__Exercise instructions__.
Look through the listing below, and wherever a line has the string "Microsoft", copy it.

***

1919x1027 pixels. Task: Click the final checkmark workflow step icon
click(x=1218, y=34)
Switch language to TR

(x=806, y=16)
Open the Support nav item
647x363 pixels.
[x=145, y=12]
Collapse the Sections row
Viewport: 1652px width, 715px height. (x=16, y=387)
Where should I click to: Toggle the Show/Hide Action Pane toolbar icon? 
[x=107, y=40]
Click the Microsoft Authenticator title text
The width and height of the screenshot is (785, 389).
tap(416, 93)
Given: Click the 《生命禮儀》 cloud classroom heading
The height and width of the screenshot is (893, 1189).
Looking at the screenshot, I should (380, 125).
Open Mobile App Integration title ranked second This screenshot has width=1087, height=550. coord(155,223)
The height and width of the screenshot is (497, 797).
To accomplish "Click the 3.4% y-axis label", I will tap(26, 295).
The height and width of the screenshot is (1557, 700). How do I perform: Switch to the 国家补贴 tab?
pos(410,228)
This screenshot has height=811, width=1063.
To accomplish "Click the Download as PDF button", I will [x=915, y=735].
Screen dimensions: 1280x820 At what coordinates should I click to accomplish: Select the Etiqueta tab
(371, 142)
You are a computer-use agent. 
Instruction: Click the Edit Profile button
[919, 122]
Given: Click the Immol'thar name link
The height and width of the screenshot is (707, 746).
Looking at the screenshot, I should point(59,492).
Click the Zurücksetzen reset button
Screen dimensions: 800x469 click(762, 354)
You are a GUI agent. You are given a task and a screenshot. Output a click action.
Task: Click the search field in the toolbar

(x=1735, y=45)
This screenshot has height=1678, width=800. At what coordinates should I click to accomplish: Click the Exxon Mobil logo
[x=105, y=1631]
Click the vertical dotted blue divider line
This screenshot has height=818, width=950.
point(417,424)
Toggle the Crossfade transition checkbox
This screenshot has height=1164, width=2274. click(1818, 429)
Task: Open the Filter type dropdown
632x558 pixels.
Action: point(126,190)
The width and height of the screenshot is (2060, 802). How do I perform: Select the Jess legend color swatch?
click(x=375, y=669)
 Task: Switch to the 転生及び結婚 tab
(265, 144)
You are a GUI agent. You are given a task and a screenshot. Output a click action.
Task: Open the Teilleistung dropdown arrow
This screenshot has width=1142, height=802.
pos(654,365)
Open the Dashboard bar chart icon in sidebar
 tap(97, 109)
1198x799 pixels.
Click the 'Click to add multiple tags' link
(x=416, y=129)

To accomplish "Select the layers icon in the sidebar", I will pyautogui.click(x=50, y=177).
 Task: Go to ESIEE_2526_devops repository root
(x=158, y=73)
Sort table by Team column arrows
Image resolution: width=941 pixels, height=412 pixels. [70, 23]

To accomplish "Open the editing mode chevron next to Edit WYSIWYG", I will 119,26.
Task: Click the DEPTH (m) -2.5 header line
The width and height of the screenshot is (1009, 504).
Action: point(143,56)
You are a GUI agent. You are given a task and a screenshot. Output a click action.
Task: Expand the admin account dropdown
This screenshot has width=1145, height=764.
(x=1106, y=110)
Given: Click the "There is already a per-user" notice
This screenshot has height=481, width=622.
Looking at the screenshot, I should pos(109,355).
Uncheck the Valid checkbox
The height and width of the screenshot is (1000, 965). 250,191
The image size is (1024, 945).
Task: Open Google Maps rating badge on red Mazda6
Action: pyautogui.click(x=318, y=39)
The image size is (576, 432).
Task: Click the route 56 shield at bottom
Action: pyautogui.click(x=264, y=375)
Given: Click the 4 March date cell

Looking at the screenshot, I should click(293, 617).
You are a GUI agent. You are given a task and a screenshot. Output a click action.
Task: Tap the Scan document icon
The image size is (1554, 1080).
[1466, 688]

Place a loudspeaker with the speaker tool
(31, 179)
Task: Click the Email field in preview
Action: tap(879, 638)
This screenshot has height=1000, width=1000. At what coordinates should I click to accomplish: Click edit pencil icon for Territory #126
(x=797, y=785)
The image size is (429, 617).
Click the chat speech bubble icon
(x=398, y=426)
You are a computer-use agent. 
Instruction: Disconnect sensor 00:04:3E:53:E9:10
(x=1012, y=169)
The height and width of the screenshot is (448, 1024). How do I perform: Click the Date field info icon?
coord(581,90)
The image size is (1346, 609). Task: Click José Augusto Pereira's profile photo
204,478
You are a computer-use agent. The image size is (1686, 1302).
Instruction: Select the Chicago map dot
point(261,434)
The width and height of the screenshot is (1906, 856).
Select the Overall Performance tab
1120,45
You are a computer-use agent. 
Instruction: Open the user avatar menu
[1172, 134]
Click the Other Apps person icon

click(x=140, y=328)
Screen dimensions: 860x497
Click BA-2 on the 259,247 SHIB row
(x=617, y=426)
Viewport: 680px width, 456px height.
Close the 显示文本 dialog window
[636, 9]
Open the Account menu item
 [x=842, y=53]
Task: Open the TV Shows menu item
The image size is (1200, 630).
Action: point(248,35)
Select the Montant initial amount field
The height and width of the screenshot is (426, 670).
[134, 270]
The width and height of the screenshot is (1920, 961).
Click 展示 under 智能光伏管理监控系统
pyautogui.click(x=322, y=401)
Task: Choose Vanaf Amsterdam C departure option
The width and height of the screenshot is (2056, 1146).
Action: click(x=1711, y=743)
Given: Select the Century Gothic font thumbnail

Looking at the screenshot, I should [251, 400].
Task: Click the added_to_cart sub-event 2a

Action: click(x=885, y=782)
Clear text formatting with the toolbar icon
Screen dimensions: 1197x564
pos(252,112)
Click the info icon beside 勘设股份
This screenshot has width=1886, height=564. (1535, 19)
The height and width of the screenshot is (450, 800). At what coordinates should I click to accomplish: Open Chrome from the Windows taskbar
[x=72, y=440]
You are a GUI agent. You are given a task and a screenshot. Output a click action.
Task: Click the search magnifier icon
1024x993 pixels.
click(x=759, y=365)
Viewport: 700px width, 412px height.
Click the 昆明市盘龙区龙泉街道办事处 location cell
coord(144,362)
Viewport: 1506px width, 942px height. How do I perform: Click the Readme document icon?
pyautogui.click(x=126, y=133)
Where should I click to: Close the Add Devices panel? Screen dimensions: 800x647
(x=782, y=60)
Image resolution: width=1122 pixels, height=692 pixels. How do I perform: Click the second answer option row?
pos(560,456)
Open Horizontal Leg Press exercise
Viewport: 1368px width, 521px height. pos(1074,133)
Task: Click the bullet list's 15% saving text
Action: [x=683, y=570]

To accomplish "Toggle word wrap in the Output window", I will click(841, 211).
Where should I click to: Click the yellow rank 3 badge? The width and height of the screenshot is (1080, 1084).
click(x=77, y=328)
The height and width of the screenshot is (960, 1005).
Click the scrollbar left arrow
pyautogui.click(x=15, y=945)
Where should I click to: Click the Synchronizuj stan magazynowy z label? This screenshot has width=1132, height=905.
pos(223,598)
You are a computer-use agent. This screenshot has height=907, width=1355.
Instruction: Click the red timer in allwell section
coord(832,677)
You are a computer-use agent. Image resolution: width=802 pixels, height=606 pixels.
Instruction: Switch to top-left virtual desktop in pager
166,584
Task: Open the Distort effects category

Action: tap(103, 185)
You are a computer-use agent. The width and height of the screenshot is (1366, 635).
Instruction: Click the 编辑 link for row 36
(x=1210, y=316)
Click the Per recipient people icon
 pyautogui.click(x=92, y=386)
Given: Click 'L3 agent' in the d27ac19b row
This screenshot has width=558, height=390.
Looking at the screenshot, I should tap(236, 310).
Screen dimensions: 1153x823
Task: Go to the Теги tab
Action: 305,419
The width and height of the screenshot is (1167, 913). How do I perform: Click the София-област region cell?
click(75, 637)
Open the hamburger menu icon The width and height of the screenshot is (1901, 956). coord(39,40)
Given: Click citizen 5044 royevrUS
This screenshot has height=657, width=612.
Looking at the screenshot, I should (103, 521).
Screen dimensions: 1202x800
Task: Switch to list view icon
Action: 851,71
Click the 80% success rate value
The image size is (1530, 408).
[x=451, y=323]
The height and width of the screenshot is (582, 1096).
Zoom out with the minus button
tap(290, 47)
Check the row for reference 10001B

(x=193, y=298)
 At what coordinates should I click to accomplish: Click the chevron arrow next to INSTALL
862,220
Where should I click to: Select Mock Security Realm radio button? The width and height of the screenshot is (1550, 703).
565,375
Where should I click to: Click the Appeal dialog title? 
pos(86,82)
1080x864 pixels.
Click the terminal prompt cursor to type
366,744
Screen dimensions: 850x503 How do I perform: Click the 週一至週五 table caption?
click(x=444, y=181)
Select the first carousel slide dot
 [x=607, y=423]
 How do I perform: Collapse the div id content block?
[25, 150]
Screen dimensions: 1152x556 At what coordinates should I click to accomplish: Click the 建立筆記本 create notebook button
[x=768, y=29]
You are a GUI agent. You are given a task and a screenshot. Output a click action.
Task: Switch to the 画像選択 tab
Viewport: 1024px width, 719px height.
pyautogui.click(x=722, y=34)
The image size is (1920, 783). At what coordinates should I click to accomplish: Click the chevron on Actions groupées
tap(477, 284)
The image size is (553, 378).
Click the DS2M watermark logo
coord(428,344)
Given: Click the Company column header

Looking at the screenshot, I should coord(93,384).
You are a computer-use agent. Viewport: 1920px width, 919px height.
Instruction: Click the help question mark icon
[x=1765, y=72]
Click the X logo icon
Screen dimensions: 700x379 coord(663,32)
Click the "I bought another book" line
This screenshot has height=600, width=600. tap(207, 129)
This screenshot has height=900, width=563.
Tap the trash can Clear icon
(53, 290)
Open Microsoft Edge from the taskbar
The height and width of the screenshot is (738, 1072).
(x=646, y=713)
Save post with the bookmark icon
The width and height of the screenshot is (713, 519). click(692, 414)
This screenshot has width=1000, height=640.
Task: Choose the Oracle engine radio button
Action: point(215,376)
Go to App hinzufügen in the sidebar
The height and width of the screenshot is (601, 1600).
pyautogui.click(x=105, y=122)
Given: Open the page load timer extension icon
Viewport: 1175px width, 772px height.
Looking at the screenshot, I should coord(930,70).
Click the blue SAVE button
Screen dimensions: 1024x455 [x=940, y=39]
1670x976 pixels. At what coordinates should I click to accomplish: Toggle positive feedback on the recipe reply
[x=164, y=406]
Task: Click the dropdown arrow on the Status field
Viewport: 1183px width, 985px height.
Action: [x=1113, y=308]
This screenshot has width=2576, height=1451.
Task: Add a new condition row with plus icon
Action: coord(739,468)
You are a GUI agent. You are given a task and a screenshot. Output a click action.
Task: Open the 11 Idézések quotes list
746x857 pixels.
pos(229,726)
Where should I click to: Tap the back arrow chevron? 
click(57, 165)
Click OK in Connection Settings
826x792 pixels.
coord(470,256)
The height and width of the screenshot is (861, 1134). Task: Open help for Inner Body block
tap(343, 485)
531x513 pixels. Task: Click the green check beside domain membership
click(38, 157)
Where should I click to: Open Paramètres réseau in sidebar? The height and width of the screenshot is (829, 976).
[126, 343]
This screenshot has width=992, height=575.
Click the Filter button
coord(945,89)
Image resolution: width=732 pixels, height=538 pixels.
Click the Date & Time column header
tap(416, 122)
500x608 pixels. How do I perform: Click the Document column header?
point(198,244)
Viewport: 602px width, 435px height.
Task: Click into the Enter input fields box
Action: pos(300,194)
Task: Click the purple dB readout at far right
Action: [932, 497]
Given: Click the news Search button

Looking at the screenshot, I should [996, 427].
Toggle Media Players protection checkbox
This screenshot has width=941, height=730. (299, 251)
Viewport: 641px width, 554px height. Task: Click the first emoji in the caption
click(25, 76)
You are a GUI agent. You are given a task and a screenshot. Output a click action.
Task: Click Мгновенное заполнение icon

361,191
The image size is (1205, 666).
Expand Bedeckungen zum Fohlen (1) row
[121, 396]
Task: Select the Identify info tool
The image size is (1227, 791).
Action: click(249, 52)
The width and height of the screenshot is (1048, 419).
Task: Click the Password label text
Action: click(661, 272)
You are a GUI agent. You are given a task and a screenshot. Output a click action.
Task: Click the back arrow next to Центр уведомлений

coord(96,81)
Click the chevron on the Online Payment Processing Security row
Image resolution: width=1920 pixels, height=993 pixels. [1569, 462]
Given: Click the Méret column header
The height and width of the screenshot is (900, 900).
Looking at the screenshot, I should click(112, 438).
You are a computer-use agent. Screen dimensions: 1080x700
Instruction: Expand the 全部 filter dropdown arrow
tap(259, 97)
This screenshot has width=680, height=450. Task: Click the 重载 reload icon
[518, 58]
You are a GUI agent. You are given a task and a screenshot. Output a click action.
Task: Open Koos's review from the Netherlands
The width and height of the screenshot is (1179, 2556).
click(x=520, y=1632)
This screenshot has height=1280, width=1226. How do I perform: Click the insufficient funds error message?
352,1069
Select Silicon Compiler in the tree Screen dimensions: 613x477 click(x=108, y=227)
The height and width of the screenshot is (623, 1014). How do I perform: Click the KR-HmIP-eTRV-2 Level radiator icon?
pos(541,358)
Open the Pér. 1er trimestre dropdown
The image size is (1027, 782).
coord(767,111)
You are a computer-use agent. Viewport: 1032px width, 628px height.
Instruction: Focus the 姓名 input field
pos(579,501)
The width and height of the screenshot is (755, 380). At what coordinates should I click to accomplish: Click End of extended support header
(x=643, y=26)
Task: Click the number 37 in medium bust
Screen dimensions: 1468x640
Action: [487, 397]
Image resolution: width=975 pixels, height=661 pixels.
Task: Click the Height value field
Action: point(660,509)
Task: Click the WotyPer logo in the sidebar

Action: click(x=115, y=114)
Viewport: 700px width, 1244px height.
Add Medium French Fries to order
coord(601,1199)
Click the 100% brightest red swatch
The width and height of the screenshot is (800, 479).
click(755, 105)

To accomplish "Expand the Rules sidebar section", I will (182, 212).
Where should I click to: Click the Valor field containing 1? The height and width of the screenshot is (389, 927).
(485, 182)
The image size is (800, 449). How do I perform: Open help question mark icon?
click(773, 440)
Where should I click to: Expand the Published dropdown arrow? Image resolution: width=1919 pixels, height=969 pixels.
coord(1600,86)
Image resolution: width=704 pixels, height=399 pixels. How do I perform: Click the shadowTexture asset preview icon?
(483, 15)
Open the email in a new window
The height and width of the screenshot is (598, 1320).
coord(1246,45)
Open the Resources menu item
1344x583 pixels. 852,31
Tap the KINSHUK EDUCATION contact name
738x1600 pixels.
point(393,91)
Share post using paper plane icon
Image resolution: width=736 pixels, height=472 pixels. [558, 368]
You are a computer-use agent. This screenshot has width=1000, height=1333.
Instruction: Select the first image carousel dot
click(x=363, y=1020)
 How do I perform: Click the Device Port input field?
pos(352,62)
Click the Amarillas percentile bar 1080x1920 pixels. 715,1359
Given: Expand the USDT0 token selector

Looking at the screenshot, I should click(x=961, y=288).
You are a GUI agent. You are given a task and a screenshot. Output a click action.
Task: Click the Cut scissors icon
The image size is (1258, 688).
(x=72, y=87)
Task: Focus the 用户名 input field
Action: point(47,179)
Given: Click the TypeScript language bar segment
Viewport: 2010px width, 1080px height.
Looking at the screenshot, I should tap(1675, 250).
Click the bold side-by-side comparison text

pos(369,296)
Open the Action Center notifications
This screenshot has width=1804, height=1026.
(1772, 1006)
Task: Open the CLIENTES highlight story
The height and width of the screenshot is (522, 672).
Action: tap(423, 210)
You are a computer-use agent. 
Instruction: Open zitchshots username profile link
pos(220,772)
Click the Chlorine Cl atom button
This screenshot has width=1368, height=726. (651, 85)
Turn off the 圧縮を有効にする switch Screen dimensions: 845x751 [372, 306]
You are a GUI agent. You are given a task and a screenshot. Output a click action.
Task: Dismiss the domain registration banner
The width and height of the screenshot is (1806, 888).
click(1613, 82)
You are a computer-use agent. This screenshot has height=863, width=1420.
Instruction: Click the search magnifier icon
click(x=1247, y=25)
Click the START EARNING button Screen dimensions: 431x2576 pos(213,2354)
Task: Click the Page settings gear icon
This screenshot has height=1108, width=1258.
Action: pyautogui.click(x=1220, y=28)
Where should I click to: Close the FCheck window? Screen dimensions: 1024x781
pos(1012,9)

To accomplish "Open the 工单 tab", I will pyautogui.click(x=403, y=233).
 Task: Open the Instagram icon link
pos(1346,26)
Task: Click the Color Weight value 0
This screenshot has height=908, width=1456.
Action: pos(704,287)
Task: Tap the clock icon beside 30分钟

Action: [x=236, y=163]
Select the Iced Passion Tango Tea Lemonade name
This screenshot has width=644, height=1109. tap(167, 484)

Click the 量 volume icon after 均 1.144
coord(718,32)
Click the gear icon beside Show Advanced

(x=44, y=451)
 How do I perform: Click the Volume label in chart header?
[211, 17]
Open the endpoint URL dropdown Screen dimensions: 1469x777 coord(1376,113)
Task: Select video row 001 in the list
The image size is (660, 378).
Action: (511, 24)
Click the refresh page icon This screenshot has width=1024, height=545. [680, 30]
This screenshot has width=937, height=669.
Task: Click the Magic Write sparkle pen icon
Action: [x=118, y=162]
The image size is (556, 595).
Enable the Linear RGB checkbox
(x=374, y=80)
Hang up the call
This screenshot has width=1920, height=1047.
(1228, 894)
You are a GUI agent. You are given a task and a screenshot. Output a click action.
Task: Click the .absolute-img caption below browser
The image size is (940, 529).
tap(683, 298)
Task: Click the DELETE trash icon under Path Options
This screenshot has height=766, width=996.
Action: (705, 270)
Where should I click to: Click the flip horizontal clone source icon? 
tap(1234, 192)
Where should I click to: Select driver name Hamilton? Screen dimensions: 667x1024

***

__Exercise response__.
Click the Microsoft Authenticator title text
Open Microsoft Edge from the taskbar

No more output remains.